**Exercise**
Every entry in the data is to be written out exactly; no picture belongs in the copy.

-*-

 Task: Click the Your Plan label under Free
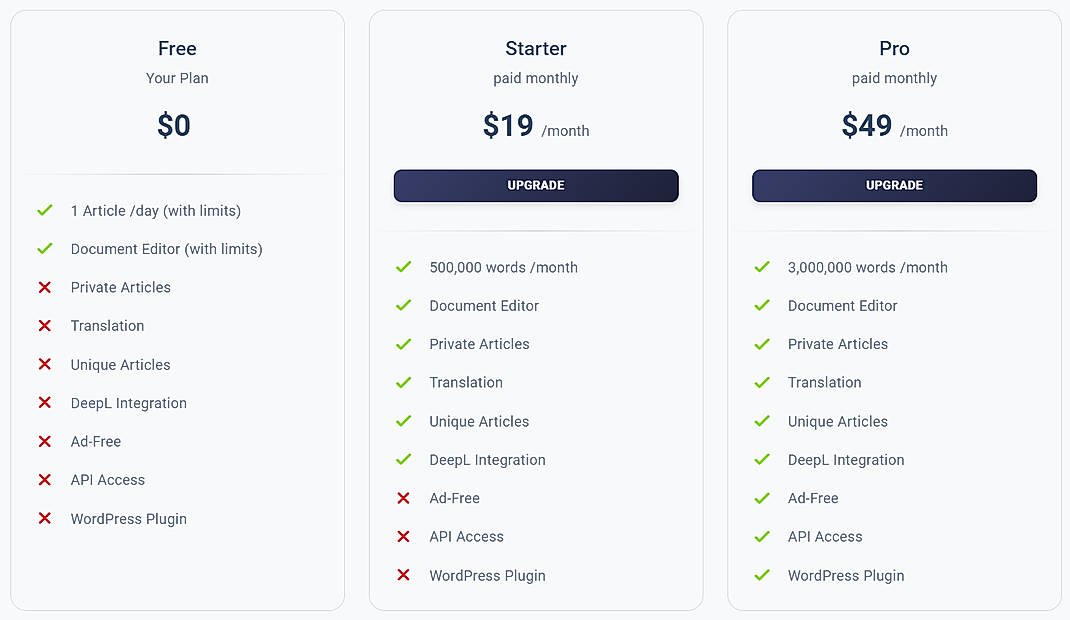(177, 78)
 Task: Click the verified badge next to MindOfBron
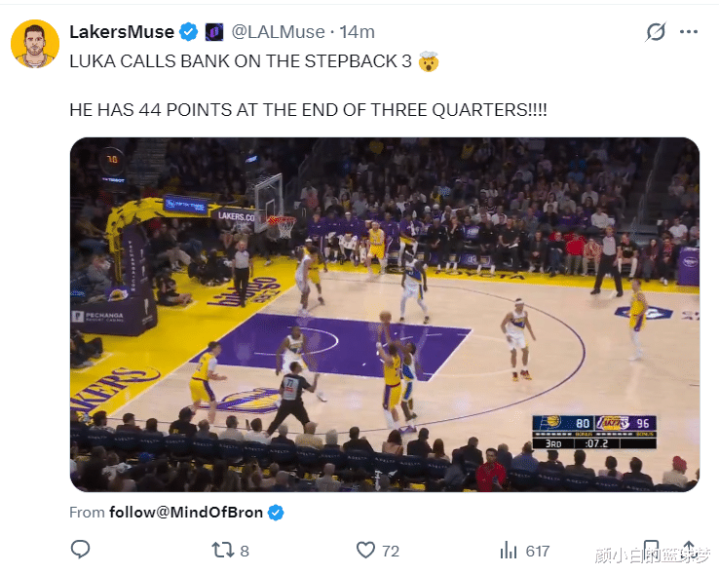coord(276,512)
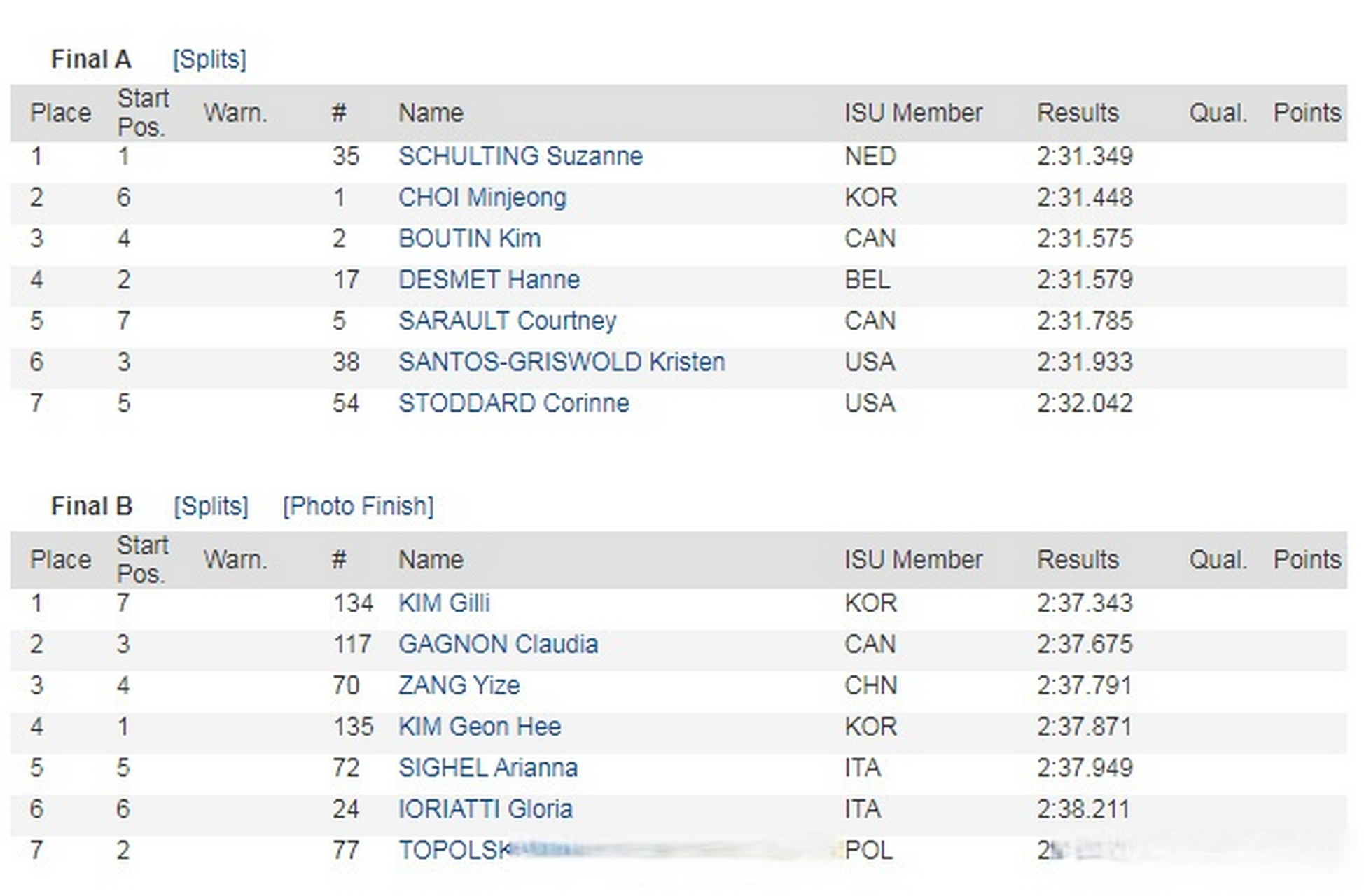The image size is (1364, 896).
Task: Click the Results column header in Final A
Action: [1078, 113]
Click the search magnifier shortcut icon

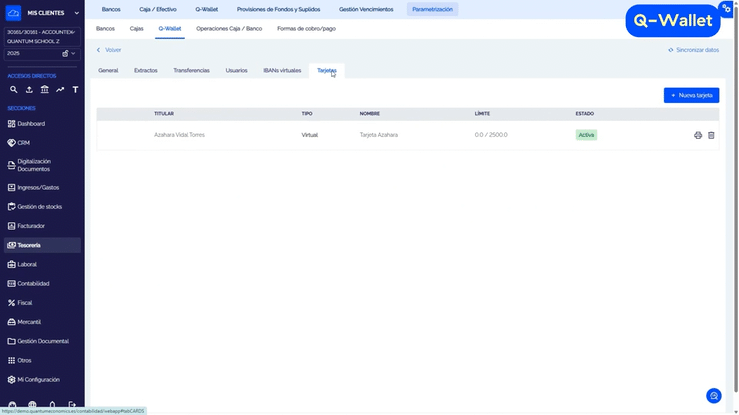pos(14,90)
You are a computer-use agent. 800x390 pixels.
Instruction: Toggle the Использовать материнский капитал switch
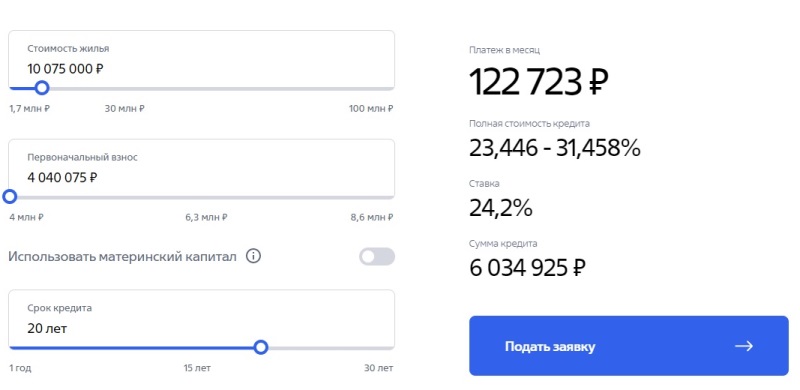[x=377, y=256]
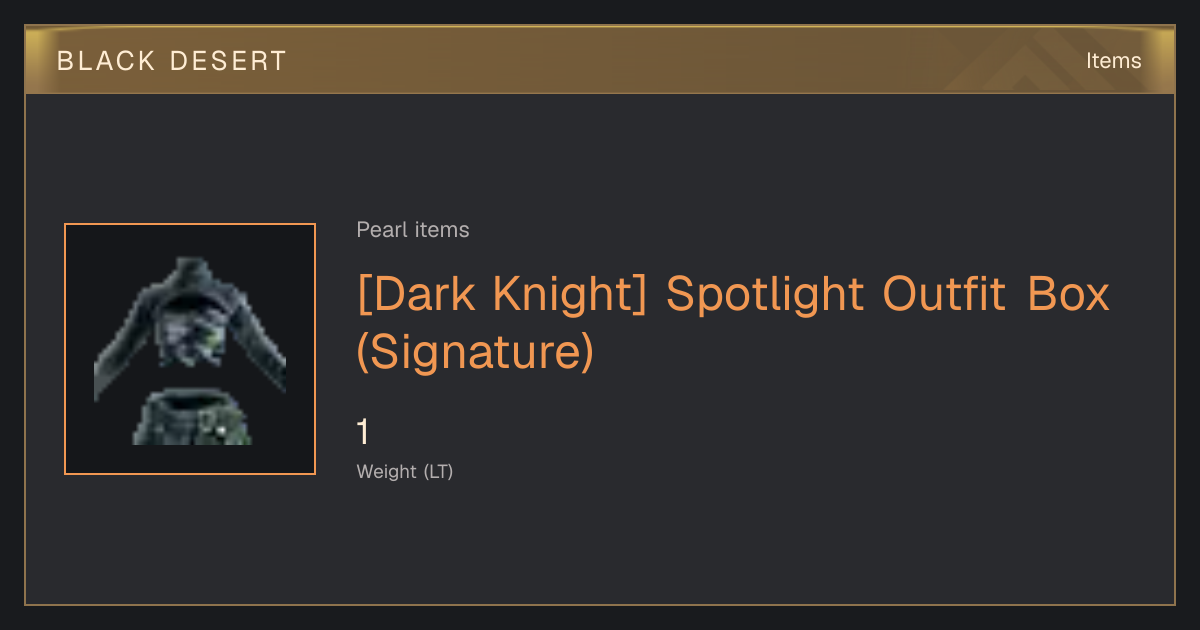Click the skirt piece in outfit icon
The image size is (1200, 630).
coord(192,418)

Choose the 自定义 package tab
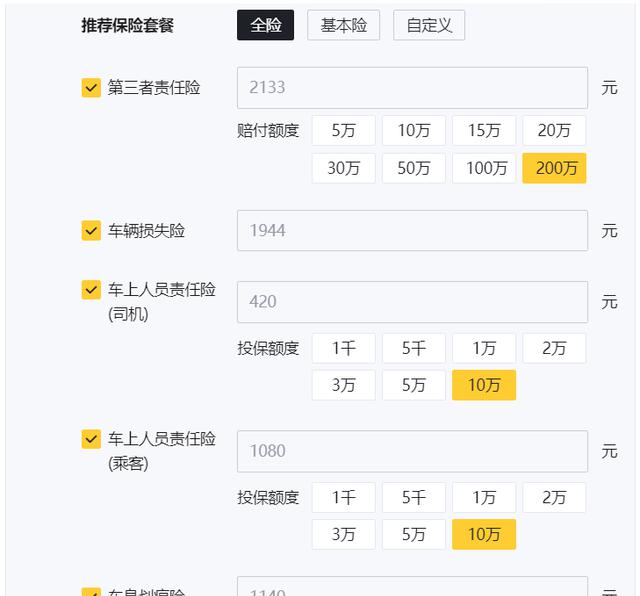coord(429,25)
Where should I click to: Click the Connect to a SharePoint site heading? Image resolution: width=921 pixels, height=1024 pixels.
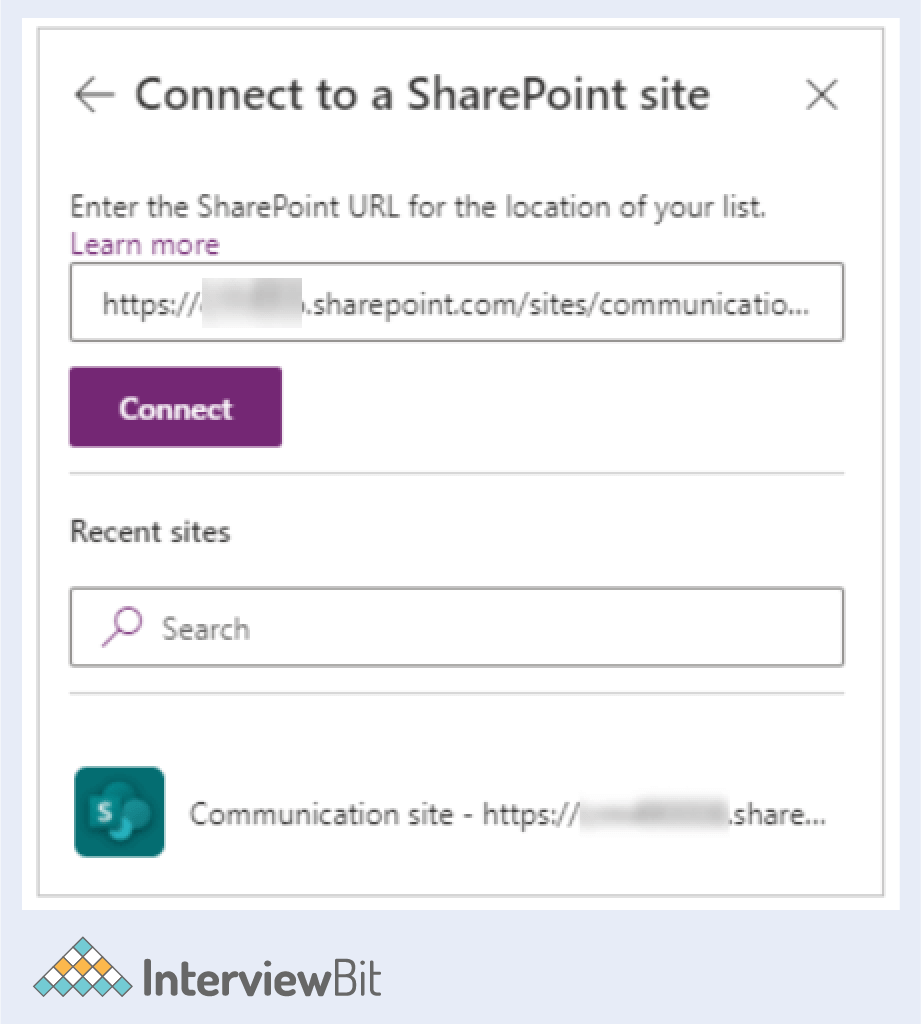[422, 95]
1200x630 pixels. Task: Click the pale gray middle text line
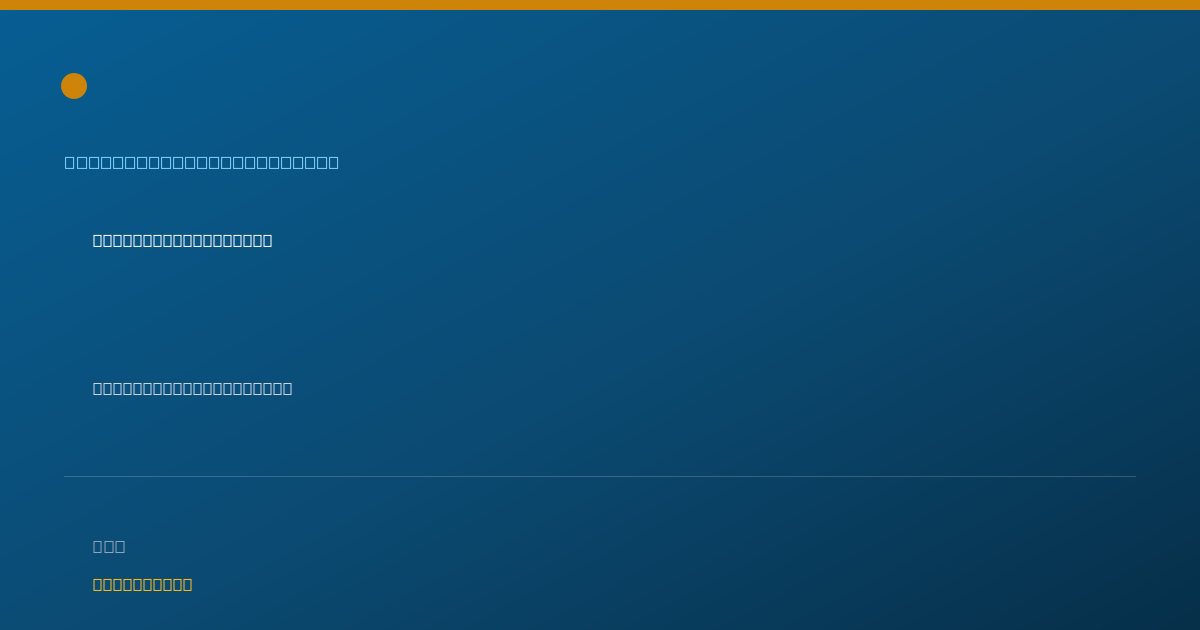click(192, 388)
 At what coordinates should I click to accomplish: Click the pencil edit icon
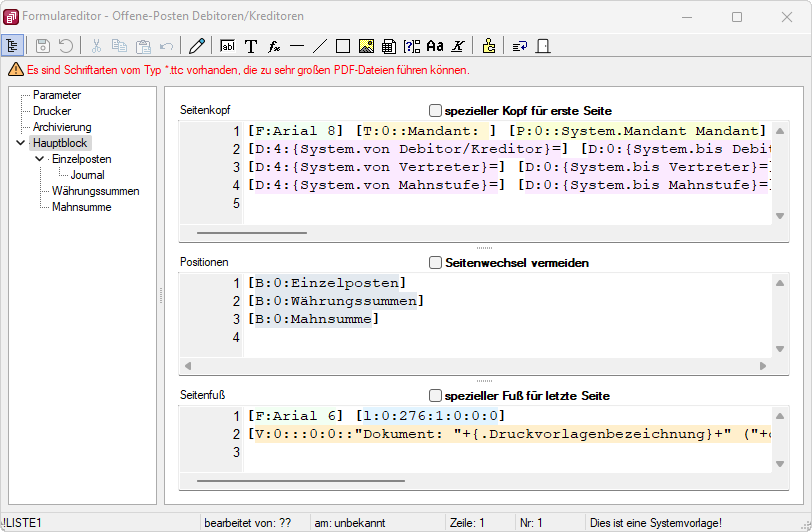pos(197,46)
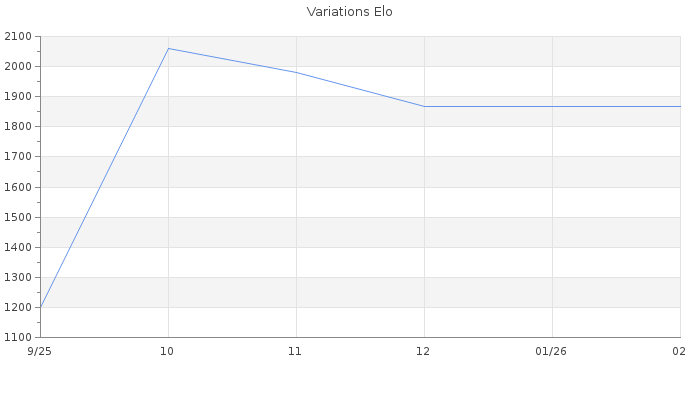Image resolution: width=700 pixels, height=400 pixels.
Task: Select the 2000 label on the y-axis
Action: coord(17,67)
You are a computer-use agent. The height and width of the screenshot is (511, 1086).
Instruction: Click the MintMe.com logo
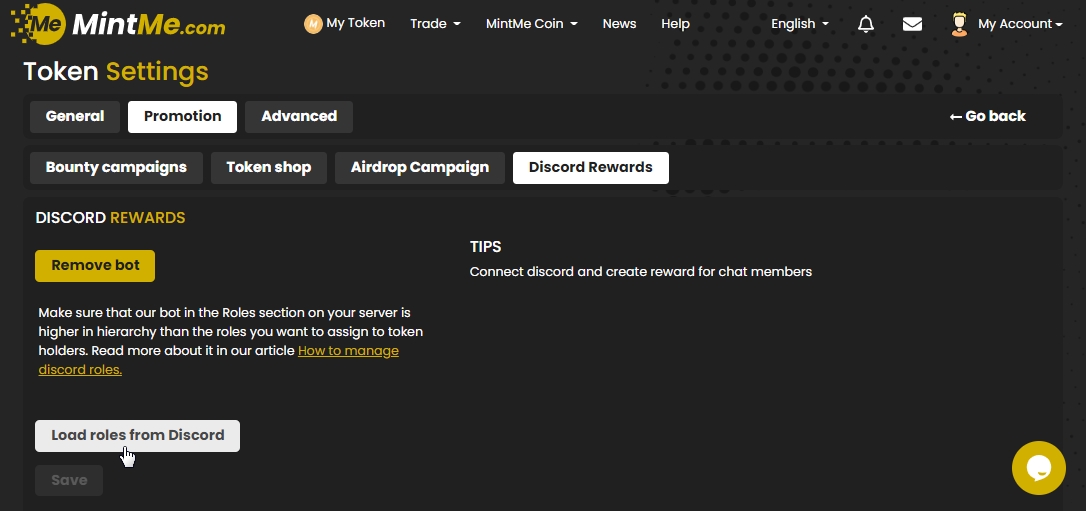coord(118,24)
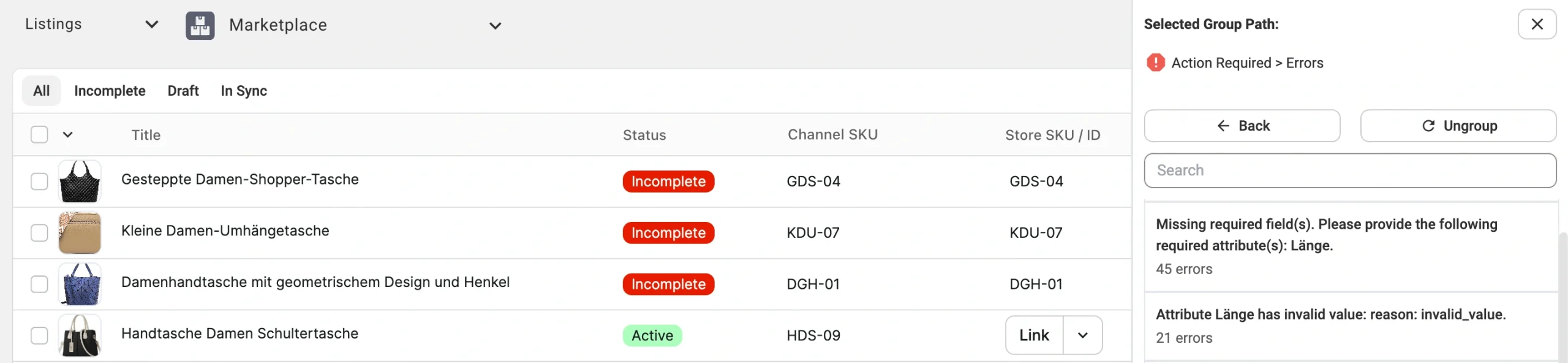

-*-

**Answer to the exercise**
 Task: Click the Your Plan label under Free
(177, 78)
 Task: Click the verified badge next to MindOfBron
coord(276,512)
The image size is (1364, 896).
Task: Click the Results column header in Final A
Action: [1078, 113]
Click the search magnifier shortcut icon

pos(14,90)
You are a computer-use agent. 800x390 pixels.
Instruction: Toggle the Использовать материнский капитал switch
[x=377, y=256]
Click the skirt piece in outfit icon
The image size is (1200, 630).
coord(192,418)

Choose the 自定义 package tab
coord(429,25)
Where should I click to: Click the Connect to a SharePoint site heading? Image resolution: width=921 pixels, height=1024 pixels.
[422, 95]
1200x630 pixels. Task: Click the pale gray middle text line
click(192, 388)
 At what coordinates should I click to accomplish: Click the pencil edit icon
pos(197,46)
Image resolution: width=700 pixels, height=400 pixels.
Task: Select the 2000 label on the y-axis
Action: coord(17,67)
You are a computer-use agent. The height and width of the screenshot is (511, 1086).
Instruction: Click the MintMe.com logo
coord(118,24)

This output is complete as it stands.